Start of Block

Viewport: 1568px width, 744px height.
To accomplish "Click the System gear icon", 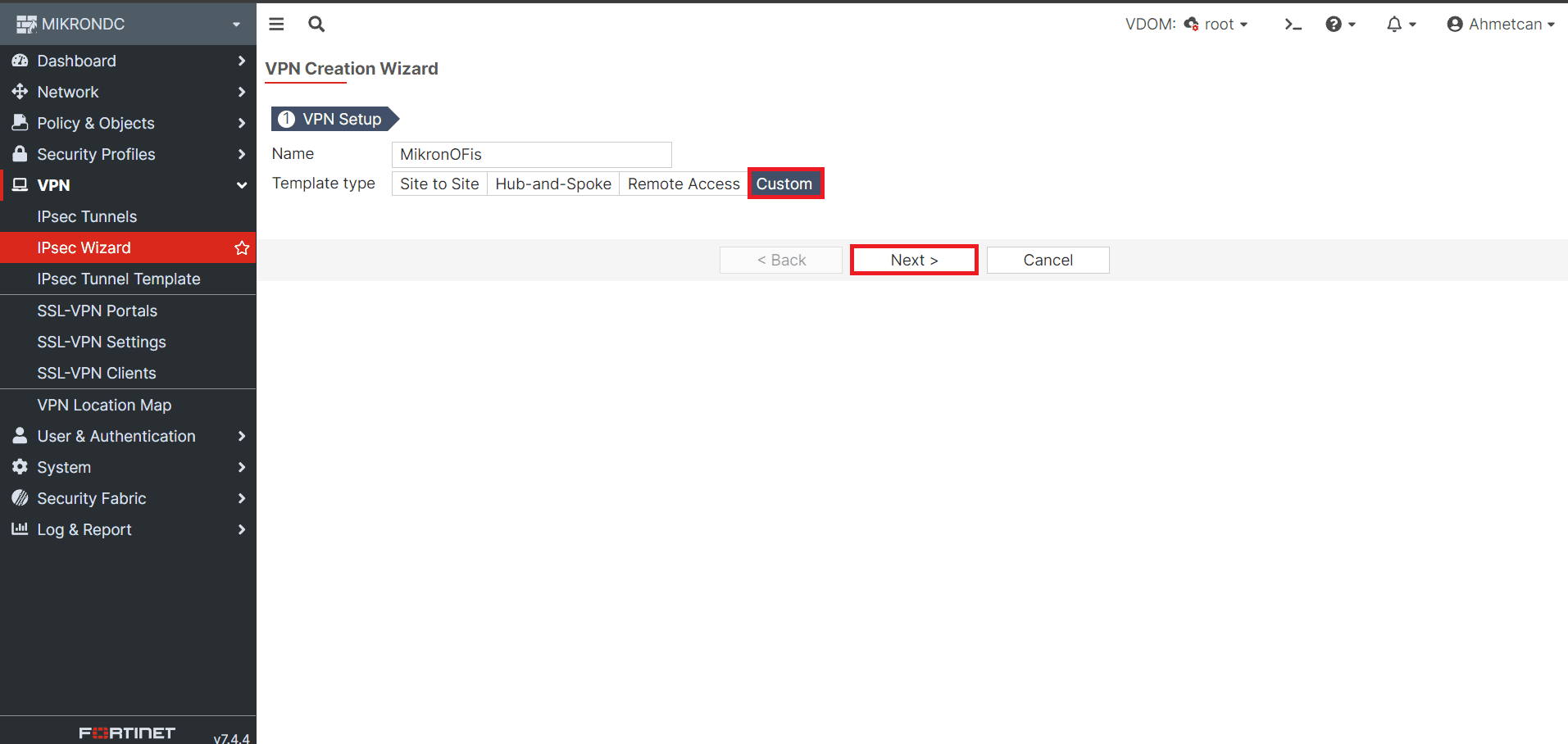I will click(x=20, y=467).
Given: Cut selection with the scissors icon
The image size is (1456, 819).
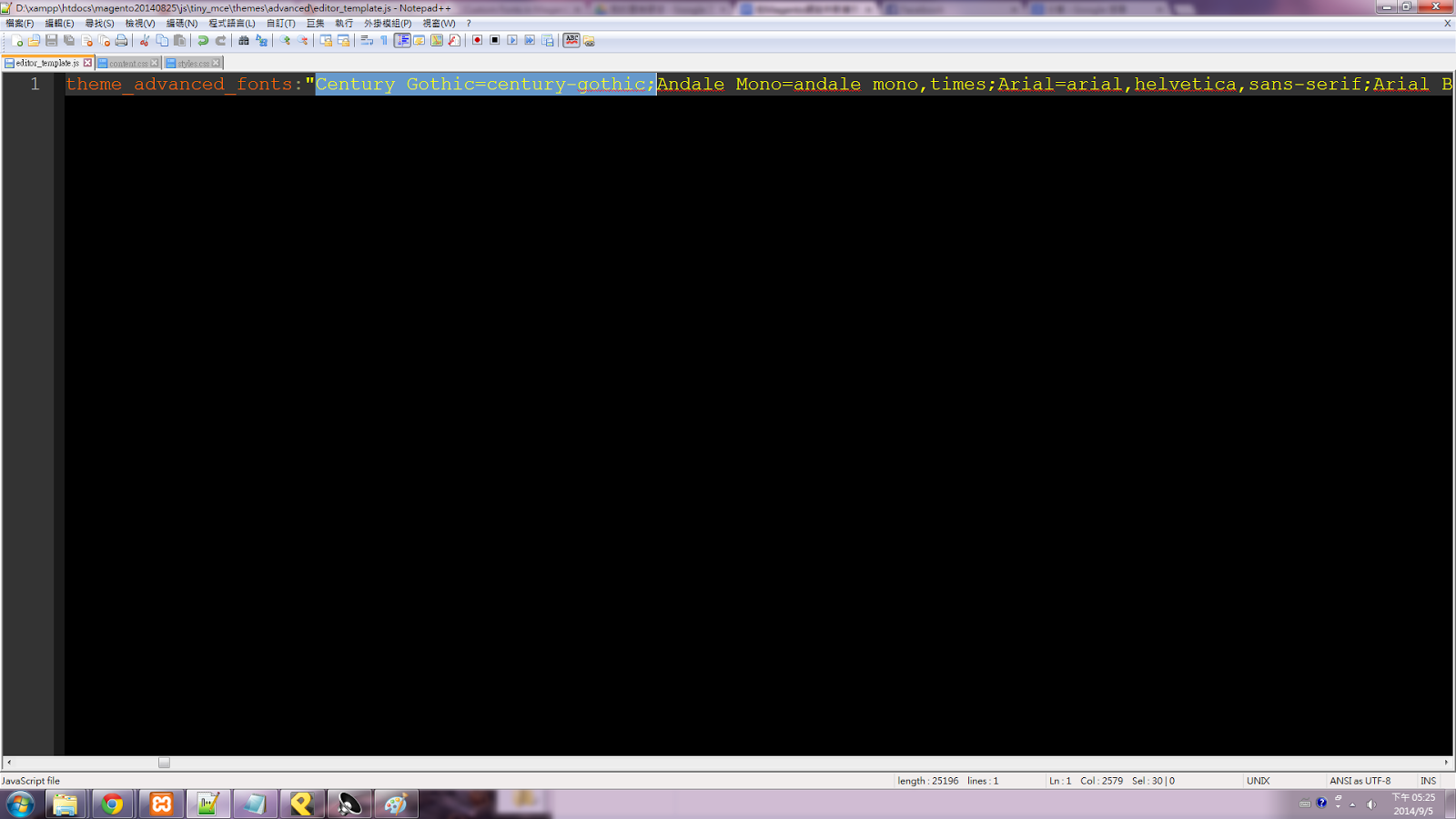Looking at the screenshot, I should (x=144, y=41).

End of Block

# [PROBLEM]
Retype, word for word, the lines from the one with "Given: Cut selection with the scissors icon" through the last line of the entries above, and only those lines. Leave pictures out.

# [ANSWER BOX]
Given: Cut selection with the scissors icon
The image size is (1456, 819).
Looking at the screenshot, I should (x=144, y=41).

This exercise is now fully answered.